*EXERCISE REQUIREMENTS*:
Say only how many lines in the entries below contain the word "computer".

*Pixel coordinate grounding data*:
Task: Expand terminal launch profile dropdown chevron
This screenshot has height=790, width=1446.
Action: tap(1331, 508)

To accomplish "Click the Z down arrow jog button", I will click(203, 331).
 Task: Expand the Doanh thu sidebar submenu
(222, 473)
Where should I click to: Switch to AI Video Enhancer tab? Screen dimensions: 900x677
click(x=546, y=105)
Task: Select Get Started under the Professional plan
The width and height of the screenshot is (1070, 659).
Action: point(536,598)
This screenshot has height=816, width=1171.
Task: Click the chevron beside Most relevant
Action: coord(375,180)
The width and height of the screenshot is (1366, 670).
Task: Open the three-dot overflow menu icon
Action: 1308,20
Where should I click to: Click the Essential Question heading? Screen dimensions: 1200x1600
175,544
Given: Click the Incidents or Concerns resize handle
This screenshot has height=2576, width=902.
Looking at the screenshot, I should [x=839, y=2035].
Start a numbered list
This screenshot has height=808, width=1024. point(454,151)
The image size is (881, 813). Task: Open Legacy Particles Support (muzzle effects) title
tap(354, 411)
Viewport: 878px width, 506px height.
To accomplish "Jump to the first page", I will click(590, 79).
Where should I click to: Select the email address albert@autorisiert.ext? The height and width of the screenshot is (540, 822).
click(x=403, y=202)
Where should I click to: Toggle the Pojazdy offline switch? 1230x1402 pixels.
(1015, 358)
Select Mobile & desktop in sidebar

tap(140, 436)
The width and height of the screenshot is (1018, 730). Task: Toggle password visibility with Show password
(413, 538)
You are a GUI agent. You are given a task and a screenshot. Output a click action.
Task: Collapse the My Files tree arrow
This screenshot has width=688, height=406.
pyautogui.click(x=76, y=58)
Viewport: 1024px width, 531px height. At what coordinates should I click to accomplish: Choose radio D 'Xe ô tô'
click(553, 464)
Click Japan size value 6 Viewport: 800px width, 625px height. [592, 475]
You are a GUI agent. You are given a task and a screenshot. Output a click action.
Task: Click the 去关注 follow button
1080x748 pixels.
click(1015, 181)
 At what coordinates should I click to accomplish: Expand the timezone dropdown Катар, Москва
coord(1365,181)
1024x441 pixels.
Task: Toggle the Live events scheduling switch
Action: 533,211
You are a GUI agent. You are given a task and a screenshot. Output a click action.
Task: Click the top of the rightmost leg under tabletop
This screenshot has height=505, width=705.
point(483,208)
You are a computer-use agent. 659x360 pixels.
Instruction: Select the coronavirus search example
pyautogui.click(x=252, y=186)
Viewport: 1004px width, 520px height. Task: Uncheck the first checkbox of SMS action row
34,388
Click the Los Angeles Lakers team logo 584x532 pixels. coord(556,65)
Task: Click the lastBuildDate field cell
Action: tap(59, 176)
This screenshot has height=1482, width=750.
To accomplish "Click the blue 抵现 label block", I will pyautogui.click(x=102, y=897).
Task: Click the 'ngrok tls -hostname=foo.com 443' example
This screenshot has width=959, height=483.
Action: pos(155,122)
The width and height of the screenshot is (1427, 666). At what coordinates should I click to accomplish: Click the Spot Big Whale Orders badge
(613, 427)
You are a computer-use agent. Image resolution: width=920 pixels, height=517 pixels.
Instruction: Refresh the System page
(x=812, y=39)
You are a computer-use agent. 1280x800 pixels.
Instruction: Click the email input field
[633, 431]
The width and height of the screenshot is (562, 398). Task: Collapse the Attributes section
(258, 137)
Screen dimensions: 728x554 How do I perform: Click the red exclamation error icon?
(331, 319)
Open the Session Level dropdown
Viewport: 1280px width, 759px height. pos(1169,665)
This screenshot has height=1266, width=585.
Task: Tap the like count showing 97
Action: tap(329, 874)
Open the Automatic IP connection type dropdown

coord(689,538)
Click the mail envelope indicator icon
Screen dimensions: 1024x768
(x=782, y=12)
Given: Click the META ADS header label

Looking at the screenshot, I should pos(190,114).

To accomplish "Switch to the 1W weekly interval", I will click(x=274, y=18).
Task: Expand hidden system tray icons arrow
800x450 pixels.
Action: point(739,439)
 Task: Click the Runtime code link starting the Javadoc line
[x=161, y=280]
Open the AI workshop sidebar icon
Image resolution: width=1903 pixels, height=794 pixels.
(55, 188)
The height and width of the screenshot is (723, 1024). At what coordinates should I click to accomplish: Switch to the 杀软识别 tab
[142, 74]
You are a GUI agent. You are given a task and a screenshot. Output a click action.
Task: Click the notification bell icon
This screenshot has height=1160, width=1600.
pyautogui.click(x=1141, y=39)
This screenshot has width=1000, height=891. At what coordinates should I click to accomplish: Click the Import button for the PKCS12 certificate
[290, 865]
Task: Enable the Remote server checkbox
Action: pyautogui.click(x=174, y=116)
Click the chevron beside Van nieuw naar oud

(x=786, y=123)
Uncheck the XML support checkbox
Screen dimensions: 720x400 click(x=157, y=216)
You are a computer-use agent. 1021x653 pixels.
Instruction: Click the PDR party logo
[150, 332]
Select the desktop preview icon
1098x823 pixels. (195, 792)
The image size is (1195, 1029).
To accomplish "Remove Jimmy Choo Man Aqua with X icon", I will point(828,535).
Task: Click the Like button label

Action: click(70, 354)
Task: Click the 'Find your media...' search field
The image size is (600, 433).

*THE ANSWER*:
4